Reproduce the lines of the data without any change, starting at the line that contains "November 2020 (165, 620)" and continuing through the last line of the data, with both ends included.
[start of Source material]
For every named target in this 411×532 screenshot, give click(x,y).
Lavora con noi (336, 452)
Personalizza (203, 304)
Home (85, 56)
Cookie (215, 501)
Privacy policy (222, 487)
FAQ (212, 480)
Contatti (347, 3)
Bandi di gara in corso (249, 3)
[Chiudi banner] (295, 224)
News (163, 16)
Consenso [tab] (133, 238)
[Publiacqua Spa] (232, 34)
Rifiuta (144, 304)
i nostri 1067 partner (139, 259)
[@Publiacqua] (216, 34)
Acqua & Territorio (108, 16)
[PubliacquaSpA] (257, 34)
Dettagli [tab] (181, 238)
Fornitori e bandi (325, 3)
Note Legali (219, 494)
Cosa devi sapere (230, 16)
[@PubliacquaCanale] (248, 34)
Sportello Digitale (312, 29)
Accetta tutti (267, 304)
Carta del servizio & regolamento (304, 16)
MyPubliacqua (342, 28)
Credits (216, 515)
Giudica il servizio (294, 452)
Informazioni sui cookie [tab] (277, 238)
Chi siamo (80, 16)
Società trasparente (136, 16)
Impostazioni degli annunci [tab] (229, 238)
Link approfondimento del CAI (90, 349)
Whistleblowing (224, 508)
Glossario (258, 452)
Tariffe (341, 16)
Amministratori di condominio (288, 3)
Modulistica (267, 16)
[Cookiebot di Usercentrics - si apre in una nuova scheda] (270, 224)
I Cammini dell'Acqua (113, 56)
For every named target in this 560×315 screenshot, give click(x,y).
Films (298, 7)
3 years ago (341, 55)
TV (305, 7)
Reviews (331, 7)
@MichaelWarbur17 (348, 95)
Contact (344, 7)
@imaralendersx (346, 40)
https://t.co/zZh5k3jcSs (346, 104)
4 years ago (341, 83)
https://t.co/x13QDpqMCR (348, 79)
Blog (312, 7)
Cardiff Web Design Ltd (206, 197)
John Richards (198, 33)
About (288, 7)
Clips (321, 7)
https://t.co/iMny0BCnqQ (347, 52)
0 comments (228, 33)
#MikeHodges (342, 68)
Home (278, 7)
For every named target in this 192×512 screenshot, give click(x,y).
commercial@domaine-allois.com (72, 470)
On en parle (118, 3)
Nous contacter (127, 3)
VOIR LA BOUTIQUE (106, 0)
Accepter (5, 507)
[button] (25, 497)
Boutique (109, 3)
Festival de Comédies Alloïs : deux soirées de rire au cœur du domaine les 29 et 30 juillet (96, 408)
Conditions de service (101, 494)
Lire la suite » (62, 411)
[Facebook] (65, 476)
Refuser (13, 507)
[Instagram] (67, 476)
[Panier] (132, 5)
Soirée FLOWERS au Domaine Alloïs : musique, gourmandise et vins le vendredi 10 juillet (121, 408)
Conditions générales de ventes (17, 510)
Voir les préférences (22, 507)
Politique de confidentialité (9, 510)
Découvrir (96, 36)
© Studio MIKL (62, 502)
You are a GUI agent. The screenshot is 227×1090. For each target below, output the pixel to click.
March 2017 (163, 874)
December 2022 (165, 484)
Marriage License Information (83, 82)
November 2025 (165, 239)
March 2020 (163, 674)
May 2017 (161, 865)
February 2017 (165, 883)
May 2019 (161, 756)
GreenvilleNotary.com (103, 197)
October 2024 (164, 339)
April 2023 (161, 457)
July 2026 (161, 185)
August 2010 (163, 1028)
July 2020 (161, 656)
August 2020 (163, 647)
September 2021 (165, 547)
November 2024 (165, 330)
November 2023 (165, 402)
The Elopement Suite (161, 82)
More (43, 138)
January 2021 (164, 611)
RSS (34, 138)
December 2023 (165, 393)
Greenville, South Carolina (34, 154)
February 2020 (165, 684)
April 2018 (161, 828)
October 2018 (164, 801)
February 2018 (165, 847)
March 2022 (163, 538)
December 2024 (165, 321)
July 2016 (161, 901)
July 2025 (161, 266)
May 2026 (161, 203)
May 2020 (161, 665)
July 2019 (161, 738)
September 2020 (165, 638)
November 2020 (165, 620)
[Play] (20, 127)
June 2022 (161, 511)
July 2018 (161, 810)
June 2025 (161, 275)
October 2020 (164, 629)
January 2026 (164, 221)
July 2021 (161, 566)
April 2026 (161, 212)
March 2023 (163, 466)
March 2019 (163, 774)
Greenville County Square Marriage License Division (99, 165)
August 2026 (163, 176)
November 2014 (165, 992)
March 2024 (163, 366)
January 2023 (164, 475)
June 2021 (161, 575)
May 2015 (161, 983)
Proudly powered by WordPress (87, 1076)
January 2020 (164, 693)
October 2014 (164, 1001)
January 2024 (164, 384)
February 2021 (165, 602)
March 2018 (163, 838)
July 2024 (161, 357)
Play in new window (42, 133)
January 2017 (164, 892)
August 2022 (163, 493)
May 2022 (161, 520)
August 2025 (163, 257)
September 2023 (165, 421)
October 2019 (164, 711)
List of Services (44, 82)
[end of Source material]
→ **Correct output**
November 2020 (165, 620)
[Play] (20, 127)
June 2022 (161, 511)
July 2018 (161, 810)
June 2025 (161, 275)
October 2020 (164, 629)
January 2026 (164, 221)
July 2021 (161, 566)
April 2026 (161, 212)
March 2023 (163, 466)
March 2019 (163, 774)
Greenville County Square Marriage License Division (99, 165)
August 2026 (163, 176)
November 2014 (165, 992)
March 2024 (163, 366)
January 2023 (164, 475)
June 2021 (161, 575)
May 2015 (161, 983)
Proudly powered by WordPress (87, 1076)
January 2020 (164, 693)
October 2014 (164, 1001)
January 2024 (164, 384)
February 2021 (165, 602)
March 2018 (163, 838)
July 2024 (161, 357)
Play in new window (42, 133)
January 2017 (164, 892)
August 2022 (163, 493)
May 2022 (161, 520)
August 2025 (163, 257)
September 2023 (165, 421)
October 2019 (164, 711)
List of Services (44, 82)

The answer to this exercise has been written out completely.